Extraño a mamá. Me duele su ausencia; y la gente de aquí es claro que no va a venir a atenderme, porque no les importa. No van a mirar bajo mi cama para notar el terrible peligro que me ronda. Saben que es verdad, conocen lo que está bajo mío y hasta lo que planea hacerme, pero no harán nada al respecto. Según ellos tengo que arreglármelas solo.

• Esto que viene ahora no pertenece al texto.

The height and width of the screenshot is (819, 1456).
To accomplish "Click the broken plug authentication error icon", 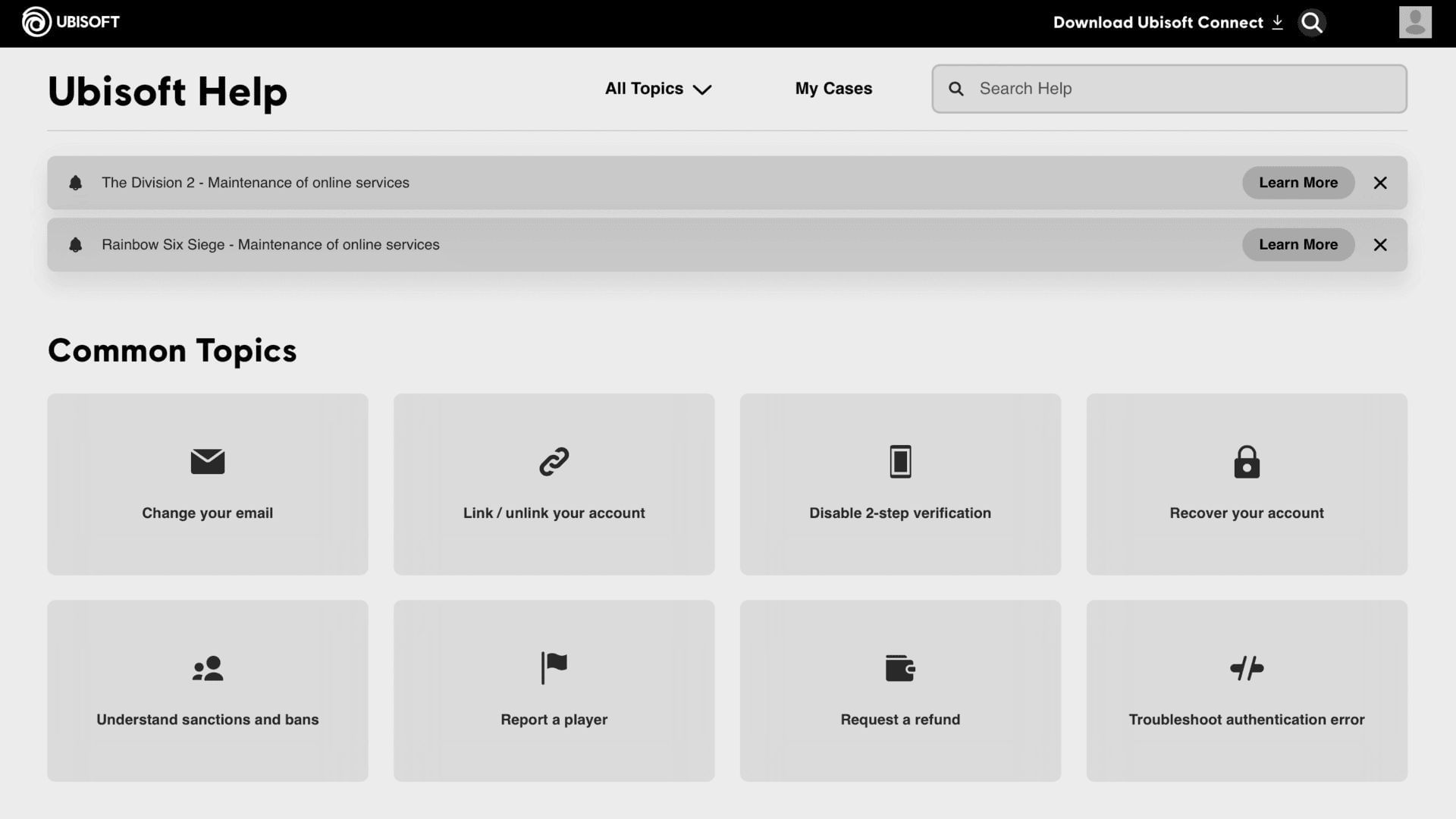I will [1246, 668].
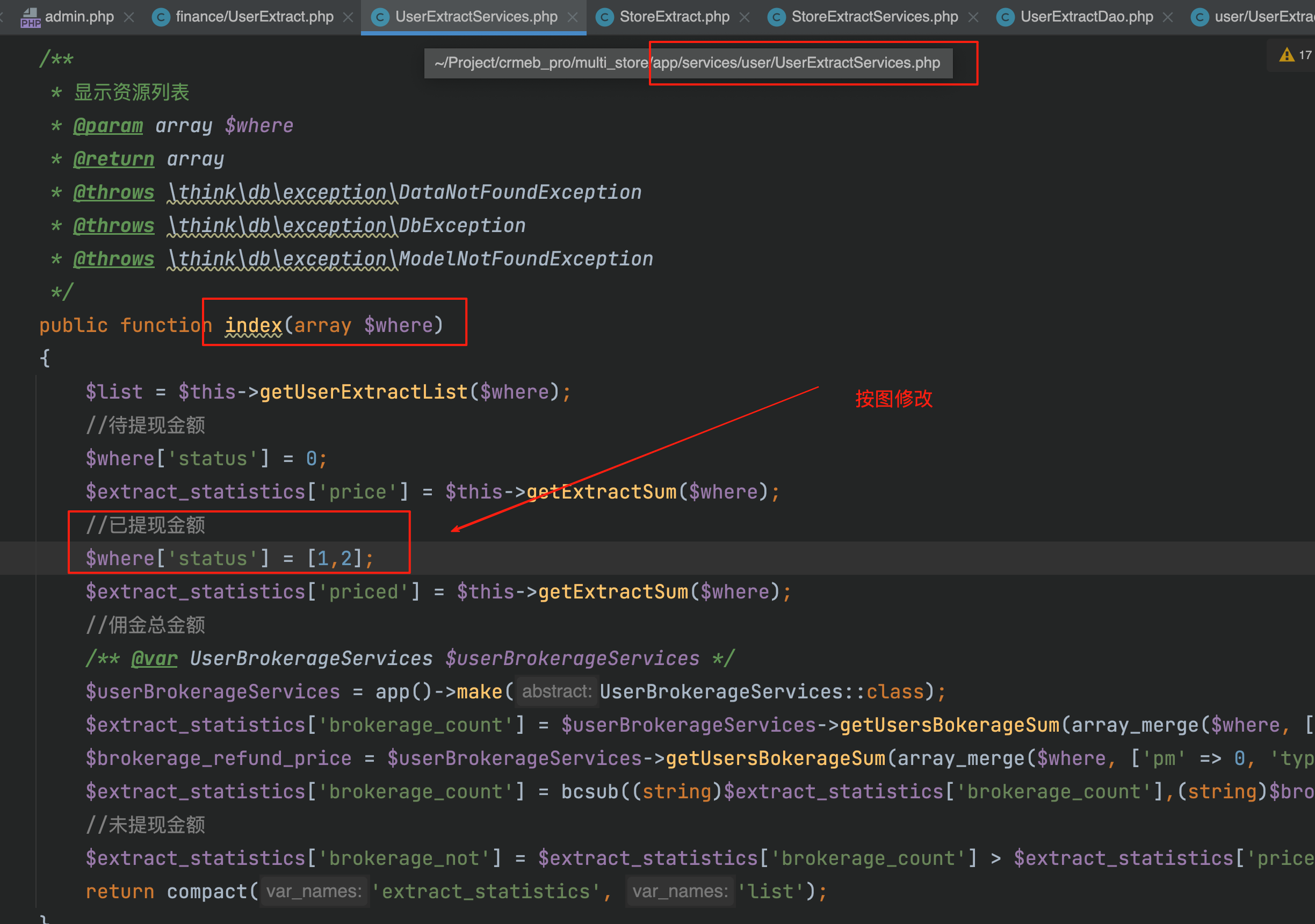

Puedo sentirlo ahí abajo moviéndose, haciendo pequeños chasquidos cada vez que me espía. Si presto mucha atención puedo oír incluso su respiración. Sé que sólo espera mi sueño para apoyar sus garras, primero sobre el colchón y luego sobre mí. Sobre mi pecho, seguro; o no, más bien sobre mi boca para que no grite. Aunque si gritara seguro a nadie de aquí le importaría. Lo que espera bajo mi cama podría matarme y a ninguna persona le movería un pelo.

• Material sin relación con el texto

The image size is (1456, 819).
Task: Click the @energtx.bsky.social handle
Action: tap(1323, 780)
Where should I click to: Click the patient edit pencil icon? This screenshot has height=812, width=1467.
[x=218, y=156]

Me gustaría que estuviese mamá. Le pediría perdón por las cosas malas que hice, por ser un mal pibe, alguien terrible. Ella entendería. Le explicaría que no importa lo malo que pueda ser uno, ni los peores de los peores merecen este padecimiento que vivo ahora. Sentir cada segundo pasar en la noche con los ojos abiertos, compartiendo espacio con lo que en cualquier momento va a matarte. Tal vez lo peor es eso, saber que vas a morir y no saber cuándo. Podría ser al final de este último pensamiento. Seguramente será tiempo después de que apaguen las luces. Apagan todas al mismo tiempo y sin compasión. A veces ruego que la luz de la luna penetre profunda por la ventana, es lo más cerca que puedo estar de aquella puerta abierta que dejaba mamá para que entre la luz del pasillo. Sigo sintiendo los mismos crujidos bajo mi colchón que indican que se está moviendo, siento su respiración de nuevo y cómo desenfunda sus garras y sus puñales.
Esta es mi última noche. No creo estar dormido para cuando surja de abajo de mi cama. Tal vez este es el momento, ya que el último guardia acaba de irse. Y todas nuestras celdas ya están cerradas.